Required action |
Where does the string "icon" appear in the records? Copy each line that holds it.

Data records |

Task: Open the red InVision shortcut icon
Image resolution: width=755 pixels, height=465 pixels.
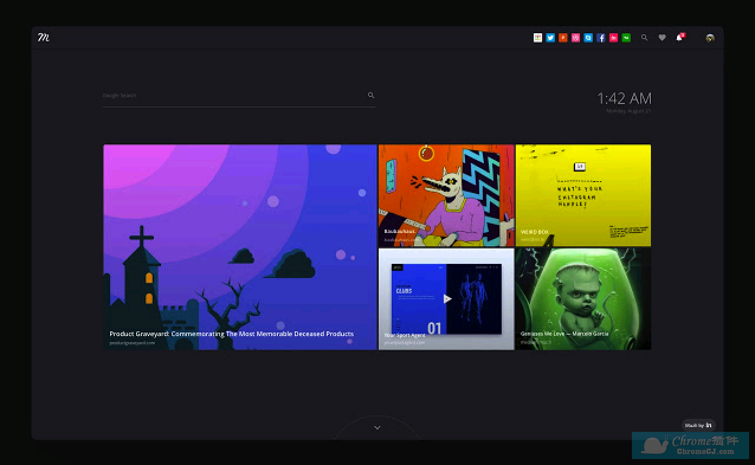Action: (x=614, y=38)

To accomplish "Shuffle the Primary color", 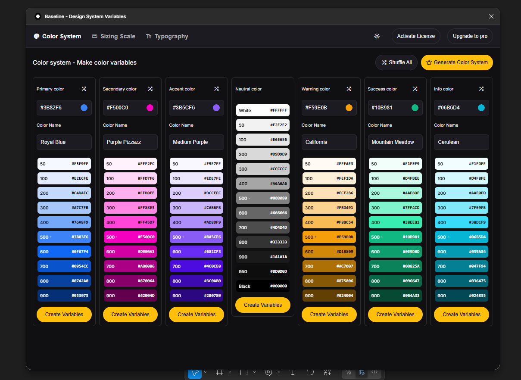I will [x=84, y=89].

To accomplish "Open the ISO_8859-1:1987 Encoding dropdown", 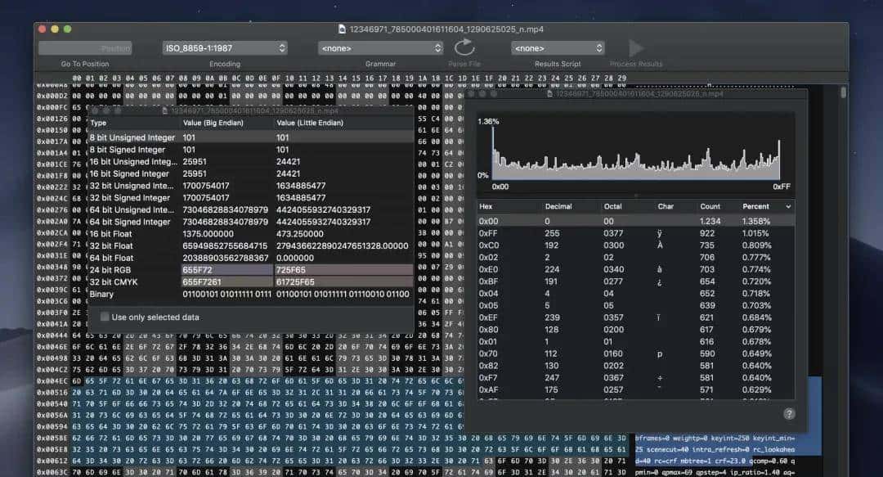I will pyautogui.click(x=225, y=48).
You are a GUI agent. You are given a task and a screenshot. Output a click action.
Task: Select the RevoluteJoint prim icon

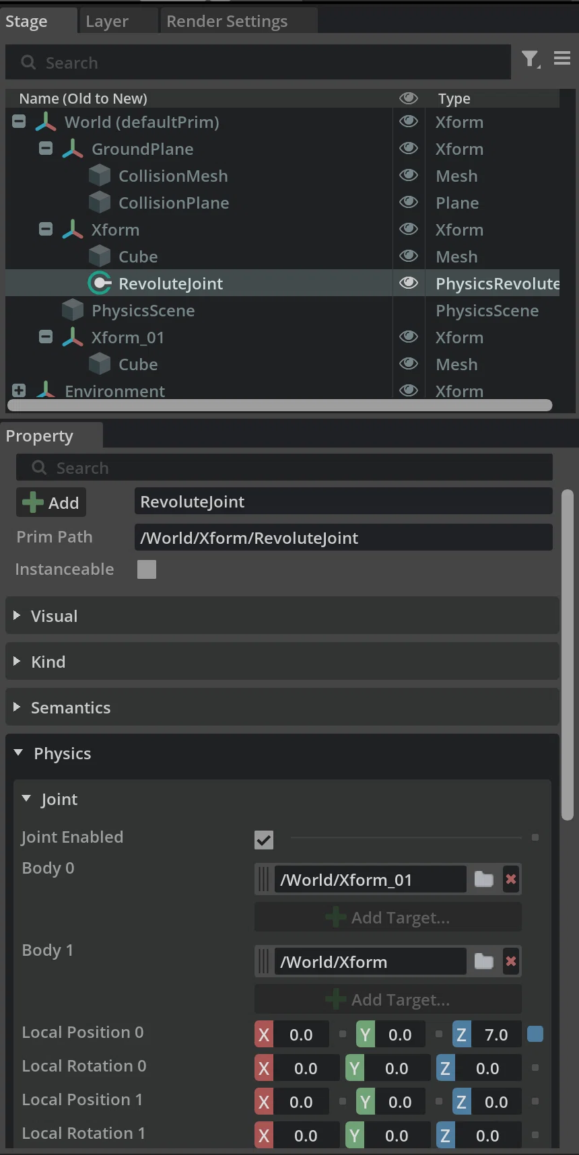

Written solution |
Task: Open the red InVision shortcut icon
Task: Select the RevoluteJoint prim icon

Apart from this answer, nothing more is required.